Demo Project

SpotMyMeal

Restaurant Recommendation System

Content-based recommendation engine using TF-IDF and cosine similarity. Enter a restaurant you love and discover similar places.

3,200+
Restaurants
50+
Cuisine Types
TF-IDF
Similarity Engine
Flask
Web Framework

About SpotMyMeal

SpotMyMeal is a Flask web application that recommends restaurants using content-based filtering. The system analyzes cuisine text with TF-IDF vectorization, computes cosine similarity between restaurants, and returns the top 10 most similar matches filtered by the user's preferences for cuisine type, budget, and minimum rating.

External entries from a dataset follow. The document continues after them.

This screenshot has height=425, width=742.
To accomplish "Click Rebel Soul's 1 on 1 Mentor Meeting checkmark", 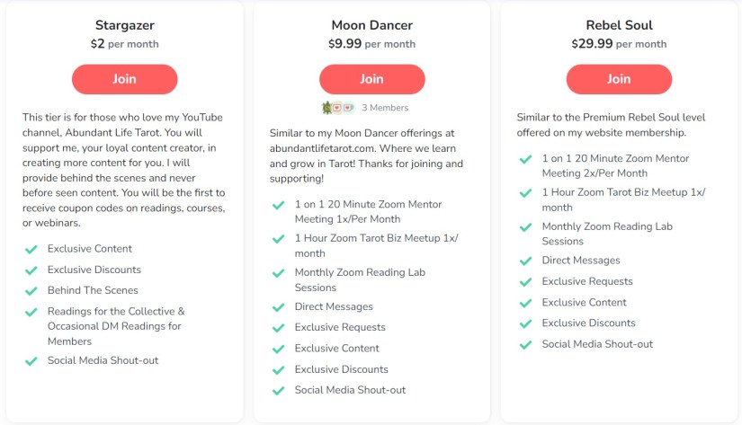I will click(526, 159).
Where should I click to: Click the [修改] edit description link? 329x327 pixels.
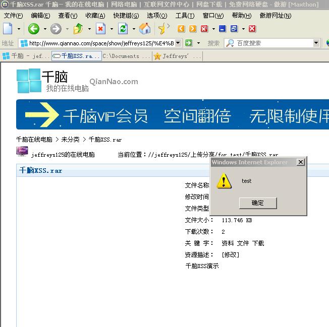pyautogui.click(x=230, y=254)

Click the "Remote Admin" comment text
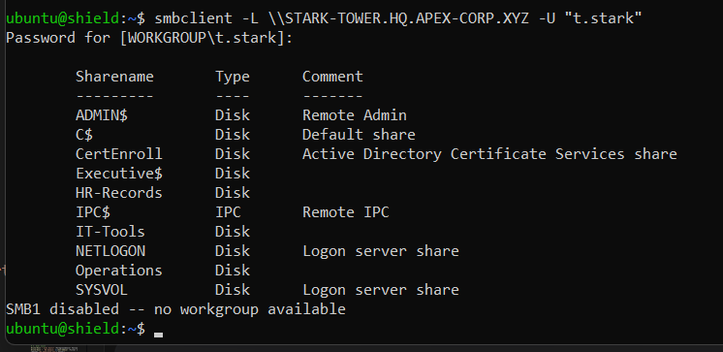click(x=354, y=115)
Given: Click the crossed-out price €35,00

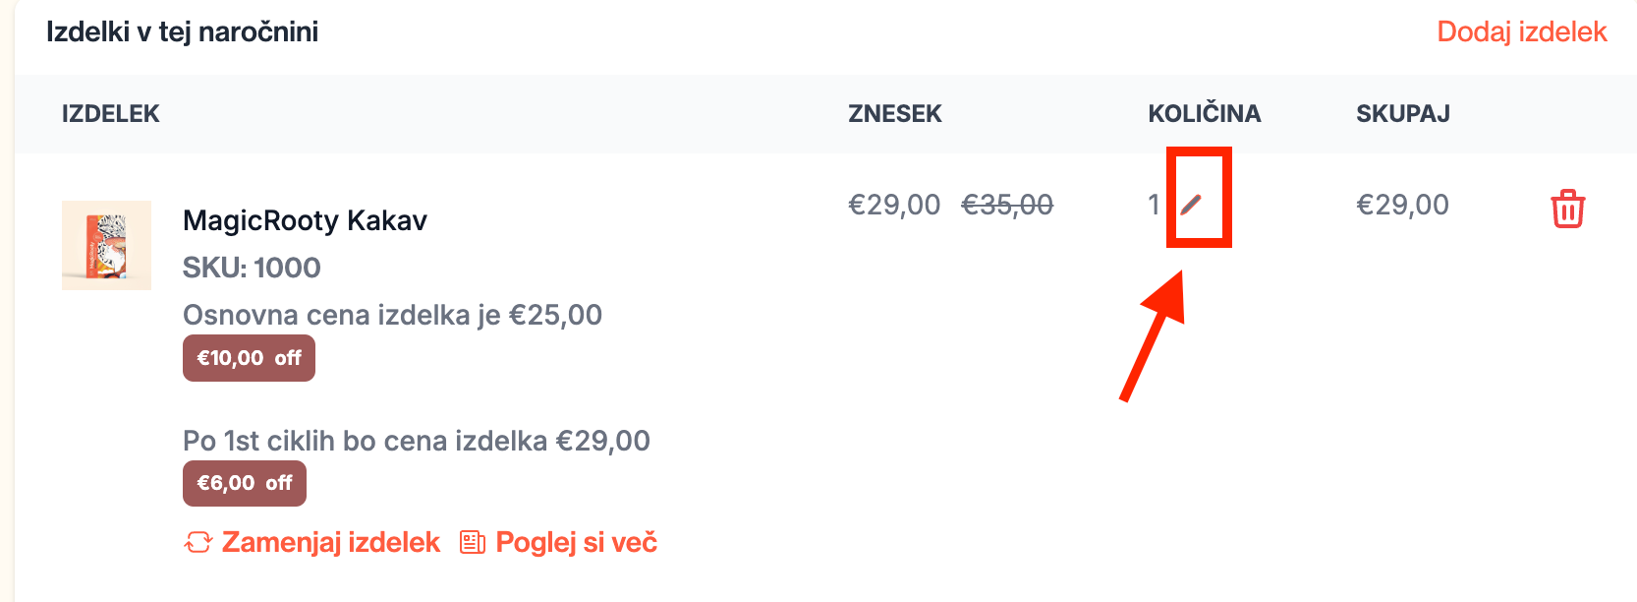Looking at the screenshot, I should (1006, 205).
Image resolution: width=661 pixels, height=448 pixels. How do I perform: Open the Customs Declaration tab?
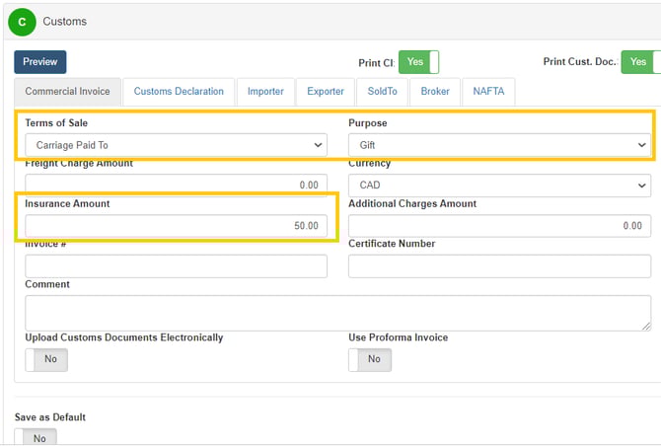click(x=179, y=92)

PythonFlaskPandasscikit-learnTF-IDFCosine SimilarityJinja2HTML/CSS

Key Features

🔍

Name Search

Find a restaurant by exact or partial name match

🧠

Smart Matching

TF-IDF + cosine similarity finds cuisine-aligned alternatives

🎯

Flexible Filters

Filter by cuisine, budget, and minimum rating

Top 10 Results

Sorted by rating - best matches first

🎨

Glassmorphism UI

Modern neumorphism design with gradient accents

📊

Analytics Route

Built-in rating distribution histogram

How It Works

1. User enters a restaurant name and optional filters
2. App finds matching restaurant (exact match, partial name fallback)
3. TF-IDF vectorizer converts cuisine text to numerical vectors
4. Cosine similarity identifies the 50 most cuisine-similar restaurants
5. Filters applied: cuisine type, max budget, minimum rating
6. Top 10 results sorted by Mean Rating, duplicates removed

Dataset

Restaurant CSV

3,225 restaurants with 5 attributes: name, aggregate rating, mean rating, cuisines (comma-separated), and cost for two (INR). Rating range: 1.0-5.0. Cost range: 1-950 INR. Cuisines include North Indian, Chinese, South Indian, Mughlai, Italian, Thai, Fast Food, and more.